Rewrite the entries starting at the line containing "Open the left" and ending with the last entry, swapping "luggage" for "suitcase" and keeping everything else the same.

(Stored dataset entries)
==============================

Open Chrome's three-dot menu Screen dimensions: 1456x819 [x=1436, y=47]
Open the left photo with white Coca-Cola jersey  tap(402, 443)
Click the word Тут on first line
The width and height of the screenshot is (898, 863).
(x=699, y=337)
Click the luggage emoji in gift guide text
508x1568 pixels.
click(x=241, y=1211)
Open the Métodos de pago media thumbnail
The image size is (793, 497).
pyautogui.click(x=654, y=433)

==============================

■ **Finished exercise**
Open the left photo with white Coca-Cola jersey  tap(402, 443)
Click the word Тут on first line
The width and height of the screenshot is (898, 863).
(x=699, y=337)
Click the suitcase emoji in gift guide text
508x1568 pixels.
click(x=241, y=1211)
Open the Métodos de pago media thumbnail
The image size is (793, 497).
pyautogui.click(x=654, y=433)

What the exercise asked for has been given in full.